Machine learning is a powerful tool, capable of diagnosing lung cancer, besting champion Go players, and navigating the labyrinthine streets of San Francisco. But the neural networks that underly it tend to be inefficient — i.e., fairly demanding from a computing standpoint.
That’s where DarwinAI comes in. Its technique, which it calls generative synthesis, ingests virtually any AI system — be it computer vision, natural language processing, or speech recognition — and spits out a highly optimized, compact version of it.
The Ontario company emerged from stealth today with $3 million in seed funding, led by Obvious Ventures, iNovia Capital, and angels from the Creative Destruction Lab in Toronto.
“From autonomous vehicles to mobile devices, we are seeing edge-based scenarios where AI is having a profound impact on business outcomes. A critical challenge in this realm is designing these powerful networks to run in situations where computational and energy resources are limited,” said DarwinAI CEO Sheldon Fernandez. “It allows engineers to collaborate with powerful AI to develop efficient and interpretable network models.”
DarwinAI’s engine runs in TensorFlow (and soon PyTorch) and uses AI to obtain what Fernandez calls a “foundational understanding” of the target neural network. Specifically, it employs a generative adversarial network (GAN) — a two-part neural net consisting of a generator, which produces data samples, and a discriminator, which attempts to distinguish between the synthetic samples and real-world samples — to probe a given model as it trains.
Using knowledge it has gained about the neural network, it generates new, smaller networks that retain the original’s accuracy. (DarwinAI’s platform tests the algorithms automatically with training and test datasets.) Tuneable settings let users tailor the networks for particular tasks or generate new ones informed by finer requirements.
There’s also a transparency component. DarwinAI’s platform has a built-in “explainer tool” that shows how the optimized algorithms arrive at their decisions and whether any data in the training set might have biased the results. In light of studies revealing that popular smart speakers are 30 percent less likely to understand foreign accents and that some facial recognition algorithms perform measurably worse on African-American faces, that’s encouraging news.

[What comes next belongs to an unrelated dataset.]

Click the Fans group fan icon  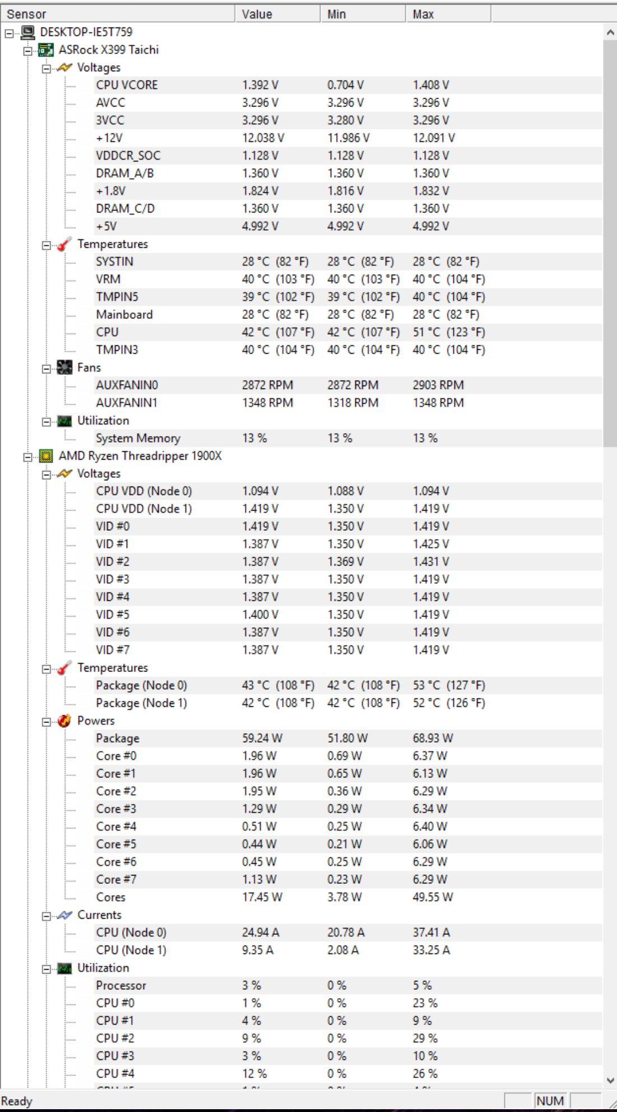tap(64, 368)
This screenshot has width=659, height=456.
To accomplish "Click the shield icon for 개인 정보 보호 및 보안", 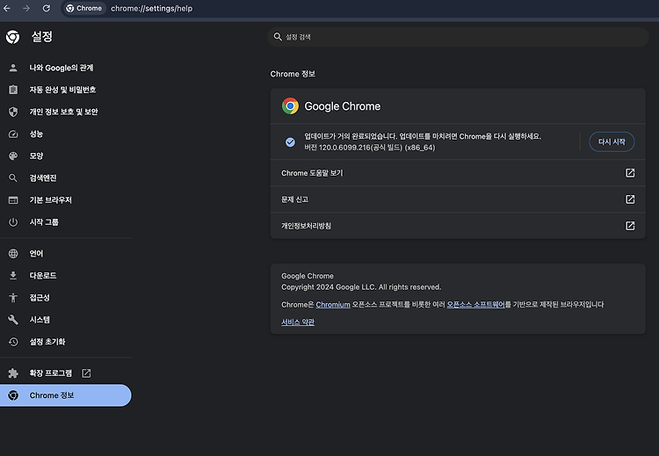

The results so far have been promising. In one test, the system generated a neural network 4.5 times more efficient than one produced by Google’s AutoML and Learn2Compress platforms. It also created an optimized version of DetectNet, Nvidia’s object detection network, 12 times smaller and 4 times faster than the original.
DariwinAI isn’t naming any of its clients just yet, but it revealed that one of them — a U.K. bank — used its platform to implement a specialized fraud detection model that cut its cloud spend by 70-80 percent. The explainer tool, meanwhile, helped it surface a surprising pattern: Hackers were targeting bank branches using Chrome more than any other browser.
“Our initial results are noteworthy,” said Dr. Alexander Wong, University of Waterloo professor and DarwinAI cofounder, “but it is important that we innovate relentlessly as we respond to our customers’ needs. For me, success is Generative Synthesis enabling deep learning solutions across a variety of verticals — impactful applications that we can only dimly imagine today.”
In addition to Dr. Wong, who’s also a founding member of Waterloo’s AI Institute and Canada Research Chair, DarwinAI’s executive team includes software entrepreneur Sheldon Fernandez and former McKinsey & Company consultant Arif Virani.